The UK implemented DAC6 into UK law last year by passing the International Tax Enforcement (Disclosable Arrangements) Regulations 2020 (the “Regulations”).  Right until the end of 2020 the stated position of the UK government was that DAC6 would be implemented in the UK in full, despite the UK having left the EU as a result of Brexit.

The initial reporting deadlines for UK intermediaries (delayed by six months due to the COVID-19 pandemic), are as follows:

  • For reportable cross-border arrangements where the first step in their implementation took place between 25 June 2018 and 30 June 2020, reports must be made by 28 February 2021.
  • For reportable cross-border arrangements made available, or ready, for implementation, or where the first step in the implementation took place between 1 July and 31 December 2020, reports must be made by 30 January 2021.

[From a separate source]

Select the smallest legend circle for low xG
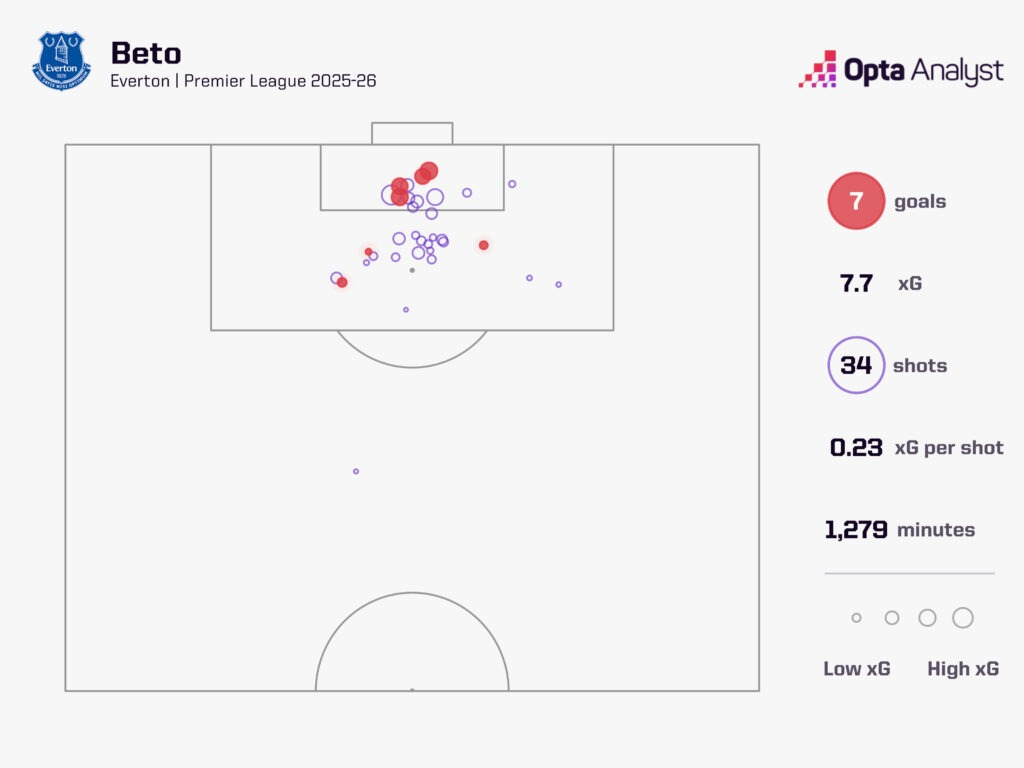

Needless to say, a lot of time and effort has been spent by intermediaries preparing for DAC6 reporting.  This involved setting up new onboarding procedures, to evaluate the DAC6 disclosure risk at the start of a new engagement, as well as looking back at historic matters to determine whether a disclosure would need to be made.  HMRC also published detailed guidance on the proposed operation of DAC6 in the UK and the various hallmarks for disclosure.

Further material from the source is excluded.